In case you run into problems, please post the steps you took, your error message, and a screenshot on Piazza.

## Let's get started

In [None]:
from pymongo import MongoClient

In [None]:
maxSevSelDelay = 1 # Assume 1ms maximum server selection delay
client = MongoClient(serverSelectionTimeoutMS = maxSevSelDelay)

In [None]:
# Verify that the instance is running
try:
    client.admin.command('ismaster') # The ismaster command is cheap and does not require auth
except Exception as ex:
    # ex
    print "We have a problem: the server is not running"

## Class examples

In [None]:
client.delete_database['test-database']

db = client['test-database']

In [None]:
users = db['user']

users.drop()

In [None]:
user1 = {"name": "Alice",
         "age" : 21,
         "status": "A",
         "groups": ["algorithms", "theory"]}

In [None]:
users.count()

In [None]:
uid = users.insert_one(user1).inserted_id
uid

In [None]:
uid = users.insert_one(
    {"name": "Bob",
     "age" : 18,
     "status": "B",
     "groups": ["databases", "cooking"]}
).inserted_id
uid

In [None]:
# List all of the collections in our database:
db.collection_names(include_system_collections=False)

In [None]:
users.count()

In [None]:
# return a single document (matching a query)
users.find_one({"name" : "Bob"})

In [None]:
user3 = {"name": "Charly",
         "age" : 22,
         "status": "A",
         "groups": ["databases", "cars"]}
user4 = {"name": "Dorothee",
         "age" : 16,
         "status": "A",
         "groups": ["cars", "sports"]}

In [None]:
result = users.insert_many([user3, user4])

users.count()

In [None]:
import pprint # allows to pretty print

# find users of age 18
for user in users.find({"age": 18}): 
    pprint.pprint(user)

In [None]:
# find users younger than 19
for user in users.find({"age": {"$lt": 19}}): 
    pprint.pprint(user)

In [None]:
# find names of users younger than 19
for user in users.find({"age": {"$lt": 19}}, projection={"name": 1, "_id" : 0}): 
    pprint.pprint(user)

For more examples see, e.g.:
http://api.mongodb.com/python/current/tutorial.html

## More examples

In [None]:
client.delete_database['example_db']

# operator overloading is cool!
db = client['example_db']
db = client.example_db

In [None]:
# collections are tables
collection = db['mycollection']

In [None]:
collection.count()

In [None]:
doc_id = collection.insert_one({"name": "Peter", "age" : 99})

In [None]:
print doc_id.inserted_id

In [None]:
collection.find_one()

In [None]:
collection.insert_one({"name": "Ruth", "age" : 93})

In [None]:
collection.find_one()

In [None]:
collection.find_one({"name" : "Ruth"})

In [None]:
collection.find_one({"name" : "bob"})

In [None]:
for r in collection.find({"name" : "Ruth"}):
    print r

In [None]:
collection.insert_one({"this_is": "bananas", "schemas" : "LOL"})

In [None]:
for r in collection.find():
    print r

In [None]:
collection.insert_one({"russian" : {"nesting" : {"dolls" : "rock"}}})

In [None]:
collection.find_one("russian")

In [None]:
rec = collection.find_one({"russian":{"$exists":True}})
print rec

In [None]:
rec['russian']

In [None]:
rec['russian']['nesting']['dolls']

# IMDB exercise
We try MongoDB for implementing the IMDB movie database. As a test run, we store a subset of the schema (Actors, Movies, Directors, and the connecting tables) and include a few tuples and queries. 

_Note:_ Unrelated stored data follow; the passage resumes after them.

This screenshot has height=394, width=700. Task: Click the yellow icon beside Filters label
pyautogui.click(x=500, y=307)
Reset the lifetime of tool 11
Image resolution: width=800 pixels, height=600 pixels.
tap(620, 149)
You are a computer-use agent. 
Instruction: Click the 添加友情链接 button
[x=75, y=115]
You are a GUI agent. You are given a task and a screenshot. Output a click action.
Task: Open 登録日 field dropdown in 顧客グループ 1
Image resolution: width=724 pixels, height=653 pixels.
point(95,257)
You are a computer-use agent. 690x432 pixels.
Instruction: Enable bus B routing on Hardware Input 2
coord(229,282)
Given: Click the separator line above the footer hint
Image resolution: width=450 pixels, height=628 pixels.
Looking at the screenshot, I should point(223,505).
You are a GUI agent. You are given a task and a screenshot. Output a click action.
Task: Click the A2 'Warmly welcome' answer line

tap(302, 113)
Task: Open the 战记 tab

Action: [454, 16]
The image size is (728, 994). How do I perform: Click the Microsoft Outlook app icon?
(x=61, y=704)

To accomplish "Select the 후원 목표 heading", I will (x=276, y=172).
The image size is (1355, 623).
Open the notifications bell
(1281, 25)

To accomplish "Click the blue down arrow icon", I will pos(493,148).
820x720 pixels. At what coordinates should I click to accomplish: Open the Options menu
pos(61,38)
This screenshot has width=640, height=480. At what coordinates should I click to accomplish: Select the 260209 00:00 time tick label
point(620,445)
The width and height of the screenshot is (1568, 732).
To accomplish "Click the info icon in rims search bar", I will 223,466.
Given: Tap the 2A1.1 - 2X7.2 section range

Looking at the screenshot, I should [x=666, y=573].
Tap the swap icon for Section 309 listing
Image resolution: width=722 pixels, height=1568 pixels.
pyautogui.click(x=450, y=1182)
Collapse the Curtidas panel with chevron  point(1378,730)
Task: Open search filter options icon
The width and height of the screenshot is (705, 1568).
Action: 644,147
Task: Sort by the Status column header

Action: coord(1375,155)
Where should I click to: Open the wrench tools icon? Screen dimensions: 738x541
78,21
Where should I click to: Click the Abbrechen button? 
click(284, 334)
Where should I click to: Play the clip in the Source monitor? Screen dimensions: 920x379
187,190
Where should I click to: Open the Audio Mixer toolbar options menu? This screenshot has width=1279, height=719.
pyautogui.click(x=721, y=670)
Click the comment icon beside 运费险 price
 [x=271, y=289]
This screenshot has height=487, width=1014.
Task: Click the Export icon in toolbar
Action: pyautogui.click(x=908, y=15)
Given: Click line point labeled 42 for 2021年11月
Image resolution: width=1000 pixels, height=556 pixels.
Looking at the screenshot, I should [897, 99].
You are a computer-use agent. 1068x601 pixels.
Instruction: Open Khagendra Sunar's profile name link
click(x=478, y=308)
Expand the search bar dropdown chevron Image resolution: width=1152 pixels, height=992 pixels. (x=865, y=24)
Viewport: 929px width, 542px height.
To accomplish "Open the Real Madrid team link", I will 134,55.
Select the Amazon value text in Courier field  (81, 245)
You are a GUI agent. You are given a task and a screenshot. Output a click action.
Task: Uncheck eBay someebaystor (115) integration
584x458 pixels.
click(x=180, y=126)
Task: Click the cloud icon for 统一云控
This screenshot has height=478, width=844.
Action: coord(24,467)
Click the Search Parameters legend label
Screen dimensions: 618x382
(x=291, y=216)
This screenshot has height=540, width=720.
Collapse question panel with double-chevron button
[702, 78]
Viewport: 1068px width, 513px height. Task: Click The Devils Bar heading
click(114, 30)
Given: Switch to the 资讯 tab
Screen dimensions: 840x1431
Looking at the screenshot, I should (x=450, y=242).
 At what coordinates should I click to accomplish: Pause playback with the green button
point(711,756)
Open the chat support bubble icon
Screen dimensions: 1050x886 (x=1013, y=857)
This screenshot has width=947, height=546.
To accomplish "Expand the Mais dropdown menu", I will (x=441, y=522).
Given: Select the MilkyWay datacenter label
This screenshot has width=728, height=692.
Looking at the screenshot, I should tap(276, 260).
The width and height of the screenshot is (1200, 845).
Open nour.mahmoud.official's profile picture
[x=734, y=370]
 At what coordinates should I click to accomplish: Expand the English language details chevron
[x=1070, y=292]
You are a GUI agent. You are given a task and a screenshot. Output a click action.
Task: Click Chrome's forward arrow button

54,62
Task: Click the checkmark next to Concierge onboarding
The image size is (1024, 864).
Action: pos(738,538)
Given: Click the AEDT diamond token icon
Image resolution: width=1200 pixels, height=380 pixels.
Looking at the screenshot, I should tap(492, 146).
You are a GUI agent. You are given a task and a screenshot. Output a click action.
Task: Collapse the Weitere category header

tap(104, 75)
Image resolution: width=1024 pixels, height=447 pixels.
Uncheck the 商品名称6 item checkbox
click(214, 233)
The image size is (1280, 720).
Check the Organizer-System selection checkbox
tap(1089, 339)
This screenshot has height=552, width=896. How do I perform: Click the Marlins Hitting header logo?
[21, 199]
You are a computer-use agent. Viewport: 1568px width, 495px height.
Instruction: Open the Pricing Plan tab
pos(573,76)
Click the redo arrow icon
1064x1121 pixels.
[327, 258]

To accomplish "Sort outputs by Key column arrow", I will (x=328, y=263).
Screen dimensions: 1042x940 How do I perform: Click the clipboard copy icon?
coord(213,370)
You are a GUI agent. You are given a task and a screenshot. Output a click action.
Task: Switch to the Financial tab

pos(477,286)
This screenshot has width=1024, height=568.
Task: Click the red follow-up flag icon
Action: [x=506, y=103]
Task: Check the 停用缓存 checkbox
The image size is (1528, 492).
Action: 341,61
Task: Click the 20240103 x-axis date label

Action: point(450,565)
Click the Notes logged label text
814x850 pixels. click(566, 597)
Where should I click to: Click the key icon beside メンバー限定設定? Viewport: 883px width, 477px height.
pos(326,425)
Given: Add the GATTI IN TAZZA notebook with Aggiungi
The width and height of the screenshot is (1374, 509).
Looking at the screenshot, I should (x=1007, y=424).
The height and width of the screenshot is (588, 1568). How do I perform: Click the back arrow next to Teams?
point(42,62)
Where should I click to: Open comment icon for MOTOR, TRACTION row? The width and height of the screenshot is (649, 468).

* We decided to store the movie data with a single collection (called movies). Each document is a movie with fields that include the attributes of amovie, a list of actors (including the actor attributes, and a list of roles they play in that movie), and a list of directors (including their respective attributes).

* When you look for the attributes in the IMDB movie database, ignor the attributes movie id, director id, and actor id. We needed those for our PK FK relationships. Here now we don't neet them anymore.

For the following problems you need to issue appropriate SQL queries over your local IMDB movie database to find out the missing attribute values (e.g., what is the name of actor with id `538826`, etc..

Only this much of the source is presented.